> **Document segment**
══════════════════════════════
# Clearcoat Failed



## Bod42 (Jun 4, 2009)

I'm over in NZ so the UV in the sun destroyed the Clear Coat on older cars.

I have just brought a 98 Merc E320 and the clear coat on the roof has failed and looks like thousands of little cracks so makes the entire roof look white instead of the Dark Blue it should be. I will get a pic up ASAP.

Some parts of the roof have zero clear coat left and I noticed today that these parts of the roof look the original colour so I polished them using some Sonus Polish and they look pretty good so I sanded a section of the roof down to the colour and polished it up and again it looks pretty good. At least now its the original Dark Blue instead of cracked white colour.

My question is, how long will the colour last if I sand back the Clear Coat and also can I flat back to the Base Coat taking off all the old Clear coat and then Rattle Clear Coat over the top as a short term solution.


----------



## Dixondmn (Oct 12, 2007)

If you can sucessfully remove the clear coat and get a good finish on the base coat using polish, I dont see why it wouldnt last as long as the original clearcoat... if not longer, depending on the number of coats you apply.
It would be good to see some photos though.


----------



## Andyb0127 (Jan 16, 2011)

You can flat it and polish it as you have been, but it's worth remembering the basecoat has no uv protection at all, so after a while it will end up the same.

Best solution it to have it re-painted, as a lot of the new clear laquers have uv protection in them already, may sounds silly but the more yellow the laquer is the more uv filters it has in it.

Could you not take to a Mercedes dealer to see if it could be done under warranty as the laquer has obviously failed, regardless of where you live and how hot it is, or has the roof been painted in the past.


----------



## Bod42 (Jun 4, 2009)

I'm finishing detailing the car today so will get a pic up later today.

Its a 1998 so not sure what Merc warranty is like?

Thats what I thought, if it looks good then thats all I need but if the Base coat has no UV protection am I going to spend ages sanding it down and then it fades in a few days/weeks.

I would get it resprayed but the car was cheap as, so dont want to spend the money really as its not worth it.

Thanks for the help


----------



## Andyb0127 (Jan 16, 2011)

Bod42 said:


> I'm finishing detailing the car today so will get a pic up later today.
> 
> Its a 1998 so not sure what Merc warranty is like?
> 
> ...


If your flatting it all down, could you not buy some clear coat and paint it yourself :thumb:


----------



## Bod42 (Jun 4, 2009)

Andyb0127 said:


> If your flatting it all down, could you not buy some clear coat and paint it yourself :thumb:


Ya thats what I was thinking, just rattle can the clear coat back on but do I need to worry about compatibility as the paint has fully cured now.

I'm not sure what type of paint merc use?

Just waiting for Photo Bucket to load pics and then I will put them up


----------



## Andyb0127 (Jan 16, 2011)
══════════════════════════════
> **Exercise task 1**
In the records, substitute "Identify the element" for "Describe the element" in the lines beginning with the line containing "Describe the element at coordinates (399, 976)" and running through the line containing "remain [213, 1054]". Keep everything else unchanged and return only those lines.

[Word and element location data]
══════════════════════════════
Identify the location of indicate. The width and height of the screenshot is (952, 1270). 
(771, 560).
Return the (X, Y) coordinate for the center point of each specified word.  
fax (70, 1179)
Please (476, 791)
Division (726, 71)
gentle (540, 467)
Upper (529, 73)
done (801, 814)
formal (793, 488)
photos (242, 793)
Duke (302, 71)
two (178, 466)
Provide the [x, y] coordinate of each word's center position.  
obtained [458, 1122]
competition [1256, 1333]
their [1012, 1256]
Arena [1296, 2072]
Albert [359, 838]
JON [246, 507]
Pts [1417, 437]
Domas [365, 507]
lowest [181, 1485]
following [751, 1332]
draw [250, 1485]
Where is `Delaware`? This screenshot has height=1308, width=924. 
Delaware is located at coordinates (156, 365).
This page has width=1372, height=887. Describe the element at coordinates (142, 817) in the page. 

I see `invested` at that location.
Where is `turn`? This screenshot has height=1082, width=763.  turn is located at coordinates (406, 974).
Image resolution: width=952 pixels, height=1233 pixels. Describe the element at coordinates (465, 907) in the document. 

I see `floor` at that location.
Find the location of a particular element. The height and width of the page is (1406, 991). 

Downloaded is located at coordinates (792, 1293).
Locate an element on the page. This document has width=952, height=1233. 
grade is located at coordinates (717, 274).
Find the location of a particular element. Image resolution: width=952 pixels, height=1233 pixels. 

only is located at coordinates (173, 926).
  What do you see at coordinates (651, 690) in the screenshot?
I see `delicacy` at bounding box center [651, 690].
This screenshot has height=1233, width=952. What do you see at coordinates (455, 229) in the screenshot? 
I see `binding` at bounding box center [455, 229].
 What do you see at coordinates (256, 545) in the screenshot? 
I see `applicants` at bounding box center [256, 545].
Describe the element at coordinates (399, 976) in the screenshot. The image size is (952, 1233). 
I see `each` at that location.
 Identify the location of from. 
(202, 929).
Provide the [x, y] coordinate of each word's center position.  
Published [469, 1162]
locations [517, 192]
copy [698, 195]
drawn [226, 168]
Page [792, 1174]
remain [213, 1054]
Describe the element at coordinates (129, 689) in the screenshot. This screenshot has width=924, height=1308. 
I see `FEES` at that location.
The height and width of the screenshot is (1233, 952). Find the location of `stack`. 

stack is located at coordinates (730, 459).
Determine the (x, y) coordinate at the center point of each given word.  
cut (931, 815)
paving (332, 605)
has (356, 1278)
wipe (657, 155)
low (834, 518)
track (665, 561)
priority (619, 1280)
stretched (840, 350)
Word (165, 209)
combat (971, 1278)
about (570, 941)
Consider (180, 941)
══════════════════════════════
> **Exercise task 2**
Pick up the forum thread about the failed clearcoat on a Mercedes roof and continue it from the point where it stops.

> **Expected answer 1**
Identify the element at coordinates (399, 976) in the screenshot. The image size is (952, 1233). 
I see `each` at that location.
 Identify the location of from. 
(202, 929).
Provide the [x, y] coordinate of each word's center position.  
Published [469, 1162]
locations [517, 192]
copy [698, 195]
drawn [226, 168]
Page [792, 1174]
remain [213, 1054]

> **Expected answer 2**
Bod42 said:


> Ya thats what I was thinking, just rattle can the clear coat back on but do I need to worry about compatibility as the paint has fully cured now.
> 
> I'm not sure what type of paint merc use?
> 
> Just waiting for Photo Bucket to load pics and then I will put them up


Mercedes only use Glasurit or spies hecker paint, there the only two that have been approved by mercedes.

If you have flatted the basecoat, then there should be no problems with laquer adhering to it, you will only encounter problems with it, if you have applied basecoat, then left it for far to long before laquering, then you would need to flat it again, but as you have already flatted it I don't see any problems.

Pretty much any laquer will be compatible with it :thumb:


----------



## Bod42 (Jun 4, 2009)

Andyb0127 said:


> Mercedes only use Glasurit or spies hecker paint, there the only two that have been approved by mercedes.
> 
> If you have flatted the basecoat, then there should be no problems with laquer adhering to it, you will only encounter problems with it, if you have applied basecoat, then left it for far to long before laquering, then you would need to flat it again, but as you have already flatted it I don't see any problems.
> 
> Pretty much any laquer will be compatible with it :thumb:


Cheers Andy.

I uploaded a Pic now. You can see in the top right corner where I have taken the clear coat off and it looks miles better. I used 1200 and then 2000 Grit to take the Clear off. Should I polish it to a nice finish and then clear coat or just clear coat straight over the 2000 grit.


----------



## Andyb0127 (Jan 16, 2011)

Leave it flatted with the p2000, for the areas that are a little bit harder to get to use a grey scotchbrite, this will key the paint up for the laquer to bond to.


----------



## Bod42 (Jun 4, 2009)

Andyb0127 said:


> Leave it flatted with the p2000, for the areas that are a little bit harder to get to use a grey scotchbrite, this will key the paint up for the laquer to bond to.


Thanks for all your help Andy.

Just one last thing. You say any clear coat will be ok. My bro said something about the base coat and clear coat have to match so they dont react with each other, like enamel or acrylic etc. Is this the case now or does it not matter as the Base Coat is completely cured.


----------



## Andyb0127 (Jan 16, 2011)

Bod42 said:


> Thanks for all your help Andy.
> 
> Just one last thing. You say any clear coat will be ok. My bro said something about the base coat and clear coat have to match so they dont react with each other, like enamel or acrylic etc. Is this the case now or does it not matter as the Base Coat is completely cured.


It will be if fine to use which laquer you want.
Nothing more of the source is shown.